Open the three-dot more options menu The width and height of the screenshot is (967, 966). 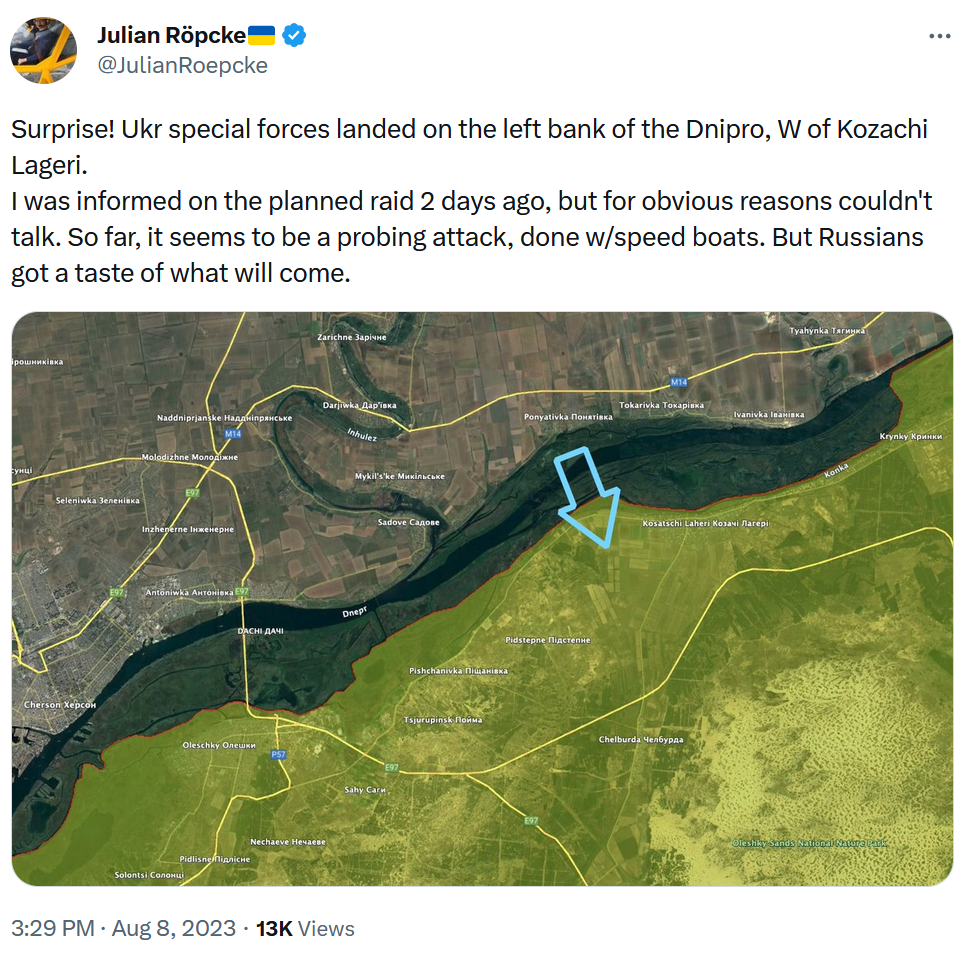coord(939,36)
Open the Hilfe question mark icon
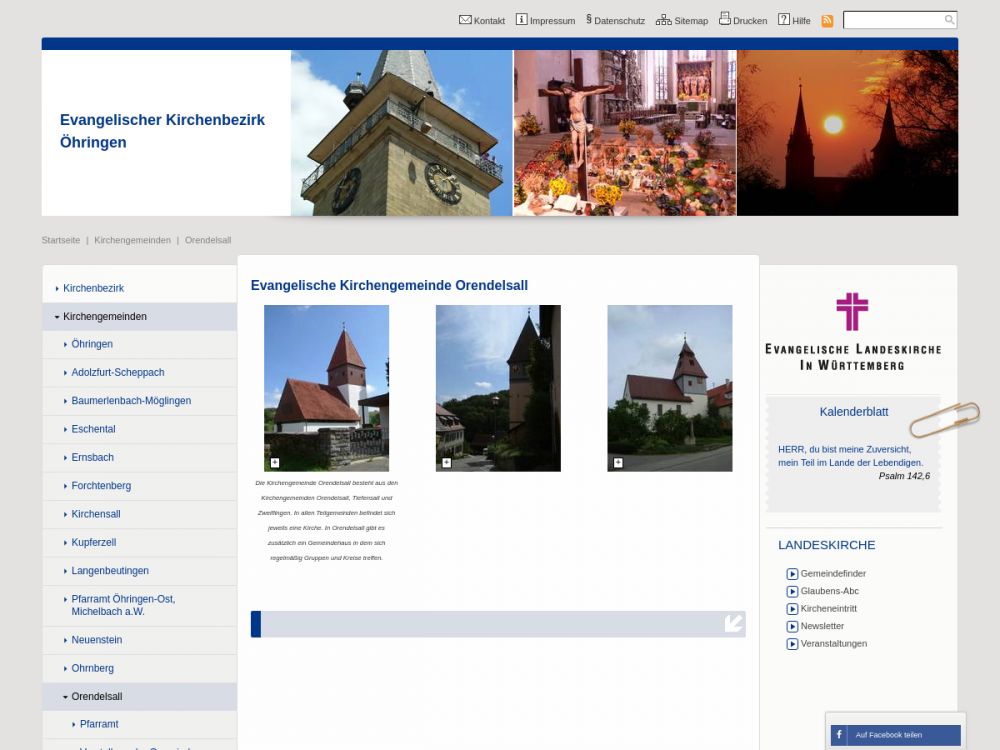Viewport: 1000px width, 750px height. click(784, 20)
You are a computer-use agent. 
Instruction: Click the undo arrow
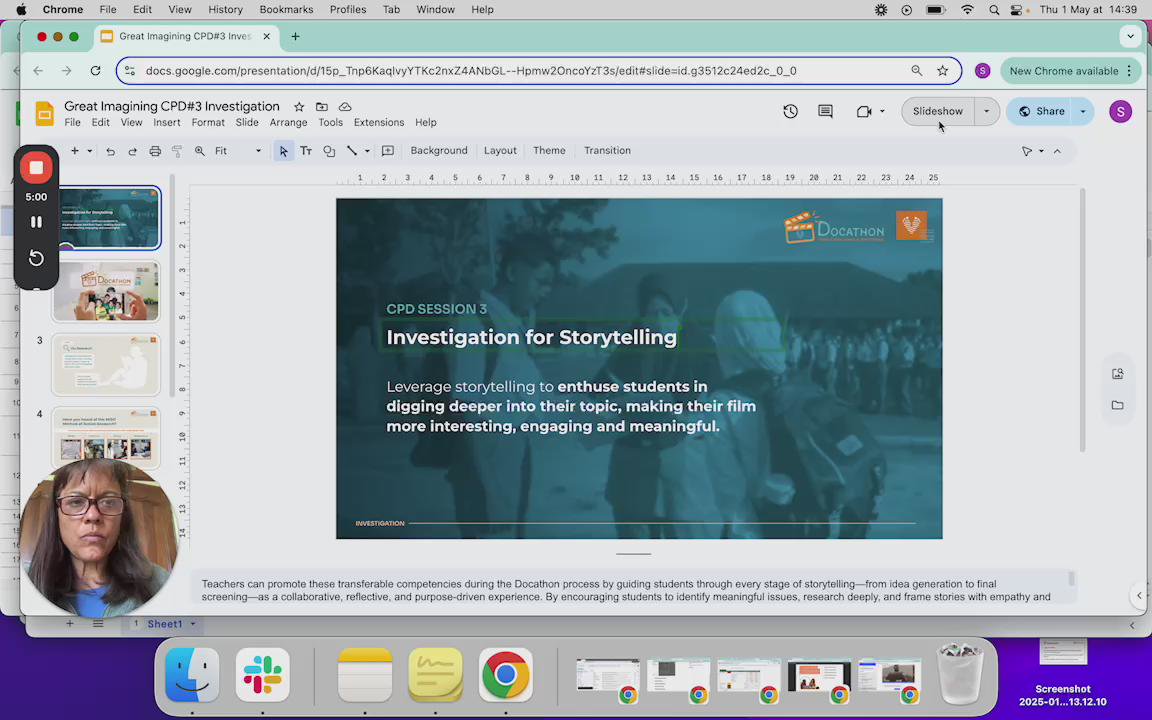pos(110,151)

### TASK PROMPT
Copy out word for word the lines from the one containing "You are a computer-use agent." through the end of the material, leaving the pictures out.

### RESULT FOR THIS TASK
You are a computer-use agent. 
Instruction: Click the undo arrow
pos(110,151)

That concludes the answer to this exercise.